With no clear vision from her Tacticians, she used her own eyes, seeing a young man, too young to be standing before her in this weighty role. He wore a long leather hauberk reinforced with metal plates that would ill become the worst of her own soldiers, and yet he carried himself with a casual authority. Apart from that he was golden-skinned, handsome, clear-eyed, and he stood before her war council as though he was the lord of a realm and not just the chief of a ragged pack of bandits and refugees.
‘Prince Salme Dien,’ she said, pronouncing the foreign name carefully. She was aware that he was studying her in return, unsurprised at seeing nothing but a woman of Sarn of middling years, with the same close features, brown skin and short-cut dark hair as all her kin. No doubt the lords in his homeland wore gaudy flowers of gilt and gems, compared with the token regalia she bore to identify her. Her look told him flatly that in Sarn they valued other things.

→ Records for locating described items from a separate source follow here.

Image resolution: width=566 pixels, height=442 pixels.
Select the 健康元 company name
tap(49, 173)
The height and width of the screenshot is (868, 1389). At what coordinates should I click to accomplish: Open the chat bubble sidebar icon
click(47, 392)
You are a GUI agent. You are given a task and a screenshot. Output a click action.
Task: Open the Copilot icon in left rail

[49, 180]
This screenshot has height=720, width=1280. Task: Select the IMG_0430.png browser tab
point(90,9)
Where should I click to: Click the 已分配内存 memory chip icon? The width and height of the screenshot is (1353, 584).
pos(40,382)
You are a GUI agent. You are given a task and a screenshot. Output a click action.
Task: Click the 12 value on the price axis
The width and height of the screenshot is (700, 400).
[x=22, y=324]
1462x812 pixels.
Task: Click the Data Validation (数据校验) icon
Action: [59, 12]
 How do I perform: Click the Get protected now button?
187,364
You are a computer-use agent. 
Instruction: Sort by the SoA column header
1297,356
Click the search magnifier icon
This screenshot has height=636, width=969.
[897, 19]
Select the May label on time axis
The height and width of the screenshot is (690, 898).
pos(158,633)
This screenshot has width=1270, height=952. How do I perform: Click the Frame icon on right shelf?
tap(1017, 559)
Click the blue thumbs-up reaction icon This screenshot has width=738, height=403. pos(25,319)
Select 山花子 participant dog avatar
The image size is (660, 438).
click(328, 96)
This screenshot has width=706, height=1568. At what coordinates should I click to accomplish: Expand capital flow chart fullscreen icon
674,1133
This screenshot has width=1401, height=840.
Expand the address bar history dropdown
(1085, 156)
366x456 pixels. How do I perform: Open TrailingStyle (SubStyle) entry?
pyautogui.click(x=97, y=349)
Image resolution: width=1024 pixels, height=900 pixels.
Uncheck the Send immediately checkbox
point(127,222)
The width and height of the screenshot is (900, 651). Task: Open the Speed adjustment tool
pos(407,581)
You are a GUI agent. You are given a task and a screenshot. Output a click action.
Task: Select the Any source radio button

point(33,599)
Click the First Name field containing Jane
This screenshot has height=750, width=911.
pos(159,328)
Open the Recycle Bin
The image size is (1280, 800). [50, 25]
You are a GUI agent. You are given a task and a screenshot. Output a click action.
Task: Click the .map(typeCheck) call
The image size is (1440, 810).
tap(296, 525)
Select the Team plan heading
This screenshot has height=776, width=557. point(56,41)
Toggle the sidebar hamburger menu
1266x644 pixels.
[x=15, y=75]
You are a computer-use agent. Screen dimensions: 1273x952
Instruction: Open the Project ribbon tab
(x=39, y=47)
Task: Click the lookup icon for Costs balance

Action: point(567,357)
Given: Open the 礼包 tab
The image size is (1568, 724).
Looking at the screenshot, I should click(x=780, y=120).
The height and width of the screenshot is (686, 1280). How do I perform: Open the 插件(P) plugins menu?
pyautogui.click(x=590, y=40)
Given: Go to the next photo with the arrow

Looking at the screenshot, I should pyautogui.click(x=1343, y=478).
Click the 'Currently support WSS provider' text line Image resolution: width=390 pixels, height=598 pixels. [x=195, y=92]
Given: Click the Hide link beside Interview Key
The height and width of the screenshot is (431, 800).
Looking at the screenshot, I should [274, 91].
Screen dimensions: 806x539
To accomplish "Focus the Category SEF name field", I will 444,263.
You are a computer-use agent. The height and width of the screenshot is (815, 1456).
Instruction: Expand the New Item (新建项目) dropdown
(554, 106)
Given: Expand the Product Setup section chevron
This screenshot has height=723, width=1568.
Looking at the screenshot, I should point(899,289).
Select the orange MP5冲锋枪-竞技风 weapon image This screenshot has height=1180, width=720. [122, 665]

‘Your Majesty.’ He sketched a bow that was obviously a shadow of something more formal.
‘Your name is known to us, to my council and myself,’ she told him. ‘It has therefore won you this time, when our time is precious to us. Who are you, Dragonfly, and why should we heed you?’
‘In the Commonweal it is customary to bring gifts when currying the favour of great men and women,’ Salma declared. ‘I have something you should appreciate, and also may serve as your answer.’
She sent out a query, but discovered no aide awaiting him with bundles in the antechamber. ‘Speak clearly,’ she advised.
‘In the Foreigners’ Quarter I have, under lock and key, three Wasp scouts my men have caught. I have questioned them all I need to. They are now yours.’
There was a murmur in her head, a sound of cautious re-evaluation. ‘You are in the habit of catching Wasps without being stung?’ the Queen asked.
–
‘There is,’ said Salma, ‘a knack to it.’
The Queen frowned at him. ‘And who are your men, exactly? Do you hold yourself a tactician now?’ She said it with a glance of mockery at his travel-stained dress, the stitched repairs to his armour.
‘Yes,’ Salma replied, quite seriously.
That stilled the voices in her head for a moment, and he let his voice step into the breach.
‘The Empire has wrought a great change east of here. They have displaced hundreds, thousands, from their homes: people from Tark, from Helleron, from all the little communities between there and here. The roads are full of refugees, escaped slaves, wilderness folk: a great tide of humanity that the Wasps have driven before them, to shiver and starve through the winter. Now the Wasps have halted their advance so that they can accumulate more reserves of men and weapons, and we have regrouped too. We are the dispossessed, your Majesty, and we fight.’
‘You fight the Empire.’
‘We turn upon our creator.’
–
Because she was Queen of Sarn, one mental word silenced them. ‘And what are your plans, this winter, Prince Dien?’
He smiled at her. It was a smile baked hard and sharpened to an edge. ‘We are attacking the Wasps, your Majesty. We are attacking them, even as I speak, in all the little ways we can. My soldiers have disrupted their supply lines. My artificers have broken up the rails between their camp and Helleron. My Fly-kinden pass over their camp and lure out their soldiers into ambush or capture. My foragers take everything from the land before the Wasps can harvest it. My spies become their slaves in order to discover their plans. Can you say as much of your own people, your Majesty?’
The outrage about the table was almost tangible to him, loudly audible to her, but she felt as though, despite the others present, there were now only the two of them truly there in that room: the Queen of Sarn and this young man with his disturbing smile.
‘You are here with a proposal, young prince,’ she informed him.
‘Certainly,’ he agreed. ‘For the moment, the city of Sarn presents a line across which the Wasps dare not go, not until they are fully ready for their great battle. I have with me thousands who cannot fight: the young, the old and the wounded. I know Ant city-states well enough, and you will have hoarded enough within your walls to withstand a siege lasting years. You have therefore enough to provide for those of my people that I cannot.’